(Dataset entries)
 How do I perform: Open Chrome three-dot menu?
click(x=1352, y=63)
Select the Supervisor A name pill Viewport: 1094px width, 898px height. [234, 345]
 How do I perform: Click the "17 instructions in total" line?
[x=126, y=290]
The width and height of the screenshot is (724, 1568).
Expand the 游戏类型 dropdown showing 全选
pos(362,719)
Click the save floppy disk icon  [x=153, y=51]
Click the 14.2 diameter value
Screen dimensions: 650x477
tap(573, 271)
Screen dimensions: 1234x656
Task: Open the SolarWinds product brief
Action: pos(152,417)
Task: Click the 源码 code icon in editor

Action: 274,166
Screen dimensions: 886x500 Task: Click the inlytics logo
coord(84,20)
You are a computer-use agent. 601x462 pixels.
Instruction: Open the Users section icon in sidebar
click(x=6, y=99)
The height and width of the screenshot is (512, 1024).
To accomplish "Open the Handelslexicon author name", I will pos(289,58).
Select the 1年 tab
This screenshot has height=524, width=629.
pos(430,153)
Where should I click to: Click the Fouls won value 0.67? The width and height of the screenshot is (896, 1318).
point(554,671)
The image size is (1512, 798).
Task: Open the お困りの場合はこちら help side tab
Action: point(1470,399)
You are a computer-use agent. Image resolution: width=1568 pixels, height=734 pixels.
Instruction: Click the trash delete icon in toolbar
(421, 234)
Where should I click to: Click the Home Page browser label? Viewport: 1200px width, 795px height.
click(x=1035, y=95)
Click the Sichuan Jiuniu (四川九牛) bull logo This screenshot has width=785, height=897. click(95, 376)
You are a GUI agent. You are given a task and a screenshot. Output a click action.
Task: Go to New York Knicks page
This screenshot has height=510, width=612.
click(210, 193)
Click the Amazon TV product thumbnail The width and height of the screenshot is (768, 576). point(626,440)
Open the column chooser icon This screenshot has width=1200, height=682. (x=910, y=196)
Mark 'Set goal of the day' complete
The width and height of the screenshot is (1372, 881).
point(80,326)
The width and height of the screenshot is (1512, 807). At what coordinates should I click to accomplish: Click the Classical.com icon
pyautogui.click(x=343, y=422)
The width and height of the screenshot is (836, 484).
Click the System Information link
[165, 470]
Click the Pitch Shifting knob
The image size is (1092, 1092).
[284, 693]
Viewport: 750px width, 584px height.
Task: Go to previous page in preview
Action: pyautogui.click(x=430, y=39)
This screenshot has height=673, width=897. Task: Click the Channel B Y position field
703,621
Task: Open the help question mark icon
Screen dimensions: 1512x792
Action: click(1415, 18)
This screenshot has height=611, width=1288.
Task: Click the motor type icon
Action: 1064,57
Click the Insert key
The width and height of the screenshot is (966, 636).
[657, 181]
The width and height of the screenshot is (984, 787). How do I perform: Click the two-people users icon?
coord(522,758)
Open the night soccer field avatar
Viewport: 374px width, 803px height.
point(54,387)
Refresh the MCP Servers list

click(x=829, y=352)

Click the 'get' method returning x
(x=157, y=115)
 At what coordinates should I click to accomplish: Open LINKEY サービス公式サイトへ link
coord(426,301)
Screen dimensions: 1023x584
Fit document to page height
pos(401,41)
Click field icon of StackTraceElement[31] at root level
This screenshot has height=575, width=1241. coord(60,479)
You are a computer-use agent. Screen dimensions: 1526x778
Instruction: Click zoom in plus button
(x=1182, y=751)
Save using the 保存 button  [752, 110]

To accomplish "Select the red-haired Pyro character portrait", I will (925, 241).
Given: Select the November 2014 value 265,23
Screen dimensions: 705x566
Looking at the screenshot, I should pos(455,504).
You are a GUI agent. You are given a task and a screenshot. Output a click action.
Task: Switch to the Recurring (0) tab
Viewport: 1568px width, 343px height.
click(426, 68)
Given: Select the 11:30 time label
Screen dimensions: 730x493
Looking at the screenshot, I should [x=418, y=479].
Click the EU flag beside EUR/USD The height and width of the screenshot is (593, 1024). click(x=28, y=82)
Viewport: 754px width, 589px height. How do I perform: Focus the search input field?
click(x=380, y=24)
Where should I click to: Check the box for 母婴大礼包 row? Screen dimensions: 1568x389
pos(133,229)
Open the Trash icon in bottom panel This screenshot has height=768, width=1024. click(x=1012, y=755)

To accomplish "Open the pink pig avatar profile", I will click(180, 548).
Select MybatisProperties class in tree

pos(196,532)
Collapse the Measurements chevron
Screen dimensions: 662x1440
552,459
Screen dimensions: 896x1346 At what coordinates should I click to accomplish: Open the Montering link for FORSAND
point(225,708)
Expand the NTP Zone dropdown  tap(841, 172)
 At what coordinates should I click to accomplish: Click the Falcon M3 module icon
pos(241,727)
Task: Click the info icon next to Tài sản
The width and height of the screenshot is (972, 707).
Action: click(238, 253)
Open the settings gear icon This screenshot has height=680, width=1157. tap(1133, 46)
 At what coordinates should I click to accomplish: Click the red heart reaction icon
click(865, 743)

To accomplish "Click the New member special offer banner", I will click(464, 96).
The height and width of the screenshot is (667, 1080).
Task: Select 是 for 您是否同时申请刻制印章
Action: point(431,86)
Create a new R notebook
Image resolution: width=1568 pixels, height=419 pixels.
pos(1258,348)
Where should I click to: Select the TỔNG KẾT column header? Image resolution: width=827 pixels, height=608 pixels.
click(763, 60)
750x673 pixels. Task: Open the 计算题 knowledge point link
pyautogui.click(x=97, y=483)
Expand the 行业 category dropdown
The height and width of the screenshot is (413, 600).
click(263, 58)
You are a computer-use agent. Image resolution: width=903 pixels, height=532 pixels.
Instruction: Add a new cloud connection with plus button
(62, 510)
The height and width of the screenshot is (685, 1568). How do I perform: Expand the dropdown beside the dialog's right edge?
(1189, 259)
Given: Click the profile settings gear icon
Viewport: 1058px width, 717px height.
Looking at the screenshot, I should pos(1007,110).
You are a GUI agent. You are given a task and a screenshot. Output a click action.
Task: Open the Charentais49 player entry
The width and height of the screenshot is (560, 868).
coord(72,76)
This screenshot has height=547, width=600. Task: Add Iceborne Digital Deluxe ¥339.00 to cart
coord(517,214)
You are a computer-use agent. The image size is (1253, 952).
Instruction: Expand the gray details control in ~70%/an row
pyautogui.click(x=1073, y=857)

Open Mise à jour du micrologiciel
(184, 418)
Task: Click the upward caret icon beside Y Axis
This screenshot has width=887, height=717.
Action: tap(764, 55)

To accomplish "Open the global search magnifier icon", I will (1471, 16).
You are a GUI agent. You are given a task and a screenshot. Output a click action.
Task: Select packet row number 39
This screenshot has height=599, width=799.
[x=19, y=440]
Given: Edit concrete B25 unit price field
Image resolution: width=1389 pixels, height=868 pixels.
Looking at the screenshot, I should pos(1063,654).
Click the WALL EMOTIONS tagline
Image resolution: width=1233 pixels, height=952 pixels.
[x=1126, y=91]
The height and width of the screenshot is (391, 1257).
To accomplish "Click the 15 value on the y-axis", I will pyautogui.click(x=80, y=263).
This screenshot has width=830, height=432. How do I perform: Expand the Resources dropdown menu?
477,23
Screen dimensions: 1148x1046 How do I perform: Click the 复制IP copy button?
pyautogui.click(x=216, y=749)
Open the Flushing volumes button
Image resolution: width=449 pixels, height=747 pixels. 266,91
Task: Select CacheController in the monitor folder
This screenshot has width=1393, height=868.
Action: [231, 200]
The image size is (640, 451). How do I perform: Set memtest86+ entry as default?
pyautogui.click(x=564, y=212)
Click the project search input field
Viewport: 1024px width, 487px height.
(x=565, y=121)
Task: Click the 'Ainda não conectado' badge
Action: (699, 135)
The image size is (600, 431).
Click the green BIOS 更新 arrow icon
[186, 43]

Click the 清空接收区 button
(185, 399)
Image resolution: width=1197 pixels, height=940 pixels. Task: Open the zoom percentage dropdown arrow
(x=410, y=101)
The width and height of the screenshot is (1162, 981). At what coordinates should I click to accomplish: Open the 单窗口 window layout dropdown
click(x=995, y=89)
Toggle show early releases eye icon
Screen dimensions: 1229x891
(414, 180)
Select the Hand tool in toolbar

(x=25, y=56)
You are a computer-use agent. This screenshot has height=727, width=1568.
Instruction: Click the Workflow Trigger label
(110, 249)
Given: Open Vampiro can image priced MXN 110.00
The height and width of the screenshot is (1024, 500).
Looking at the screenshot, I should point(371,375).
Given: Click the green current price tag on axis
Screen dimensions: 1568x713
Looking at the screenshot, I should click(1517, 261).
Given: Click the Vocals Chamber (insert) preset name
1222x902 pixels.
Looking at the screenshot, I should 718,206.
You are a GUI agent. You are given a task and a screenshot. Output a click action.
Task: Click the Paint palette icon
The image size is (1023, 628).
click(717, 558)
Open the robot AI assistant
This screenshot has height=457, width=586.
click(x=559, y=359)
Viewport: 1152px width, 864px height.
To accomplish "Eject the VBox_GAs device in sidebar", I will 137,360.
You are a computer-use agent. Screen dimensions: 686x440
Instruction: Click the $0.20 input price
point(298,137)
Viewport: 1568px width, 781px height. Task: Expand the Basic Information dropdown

◆ ASSIGNMENT ◆
Beginning at the line containing "Instruction: Click the $0.20 input price", repeat each line exactly through the last line of the entries, and include no other lines.

◆ FINISHED TASK ◆
Instruction: Click the $0.20 input price
point(298,137)
Viewport: 1568px width, 781px height. Task: Expand the Basic Information dropdown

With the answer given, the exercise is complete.